I saw this stoner-cyclist-dude puffing away on a cigarette the other day, something I haven’t seen in years. He looked pretty ridiculous. These days, is it ever appropriate to smoke while cycling?
Wondering about Smoking
You are right. A cyclist smoking a cigarette is a most unbecoming sight. The cigarette, as everyone knows, is a vulgar and unmanly tobacco product. Yet it is all too often the choice of the uncouth and ignorant cyclist. This misguided (and, alas, often, young) wheelman fails to understand that there are much healthier, more robust, and civilized smoking options available for cyclists at your friendly tobacconist’s shoppe.
Some fellows of the wheel swear by the stogie, WAS. I am not one of them. While the cigar is certainly more manly than the cigarette, there is something over-the-top about it; the cigar, it must be said, lacks the quality every gentle cyclist should exhibit above all: subtlety. Plus, who can think of cigars and cycling without conjuring the disturbing image of the Michelin man. And I don’t mean today’s benign and child-friendly marshmallowman, but rather the ghastly and demented Bibendum of days of yore. Is this an image anyone would want to evoke, WAS?
As for me, I never set out for a run on my steed without my trusty pipe and a pouch of my favourite Black Cherry Borkum Riff tucked in a special pocket. My pipe is an essential part of any brisk outing. Simply put, WAS, pipe smoking and cycling are made for each other. For the gentle cyclist, the pipe is a reliable source of refreshment and a sure aid to reflection. As we all know, there is often a moment in a ride when one’s spirits lag, or one’s energy fades, and at those moments, what could be better than reaching into one’s satchel for the cyclist’s best friend?
Nothing satisfies like a good bowl in the middle of bicycle ride. It calms the agitated mind, rejuvenates the nerves, lowers the blood sugar, stimulates the muscles, invigorates the lungs, and keeps the bugs away. When on a bike ride and in need of a quick boost, don’t be tempted by those new-fangled sportive beverages or cockamamie gelatins—merely the latest snake oil cure-alls, supposedly sanctioned by modern “Science.” Instead, keep your musette stocked with an array of fine, fragrant tobacco leaves and your favorite pipe.

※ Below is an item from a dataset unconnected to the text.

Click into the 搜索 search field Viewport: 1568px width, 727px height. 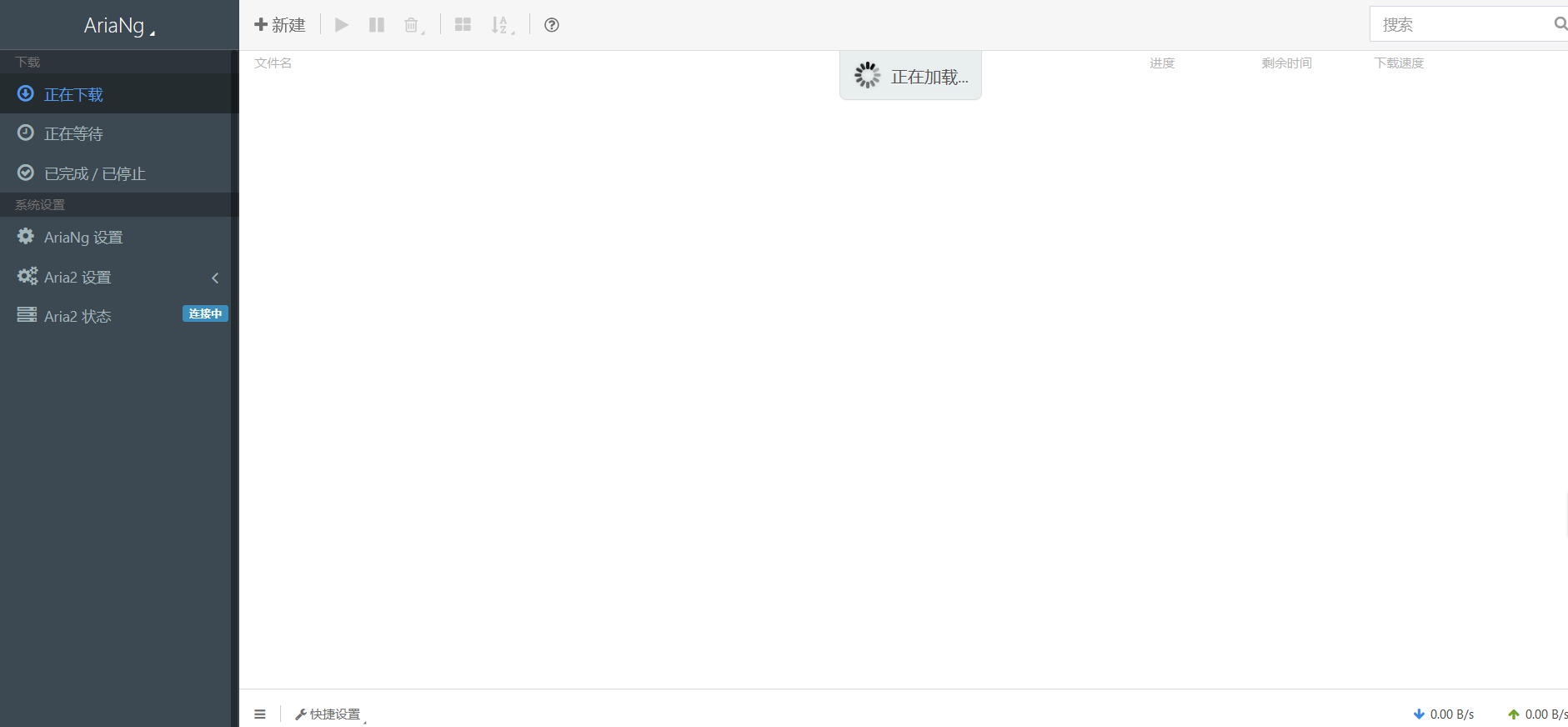1459,25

I have different pipes and tobaccos for different cycling occasions. On most runs, I tend to my dependable old briar. On cooler mornings, there’s nothing like a handful of Captain Black in a meerschaum. But when I’ve got a tailwind and a touch of that devil-may-care foolishness, only a corn cob will do. After fighting a stiff wind or completing a vigorous climb, I’ve even been known to whip out my calabash gourd at the side of the road. (Though I’d think twice about this in mixed company. That’s a lot of pipe!)
If one’s wheel serves as an introduction in unfamiliar territory, WAS, then think of one’s pipe as a badge announcing one’s gentility. A cigarette-puffing stranger on a bike may raise suspicions in an unfamiliar village; to the locals, he appears shifty and shiftless. A cigar-puffing cyclist gives the natives the willies. But as my good man Bockett asserts, the world recognizes that a man or woman (even boy or girl) awheel smoking a commonplace briar pipe is not only sane but trustworthy, civil, and wise.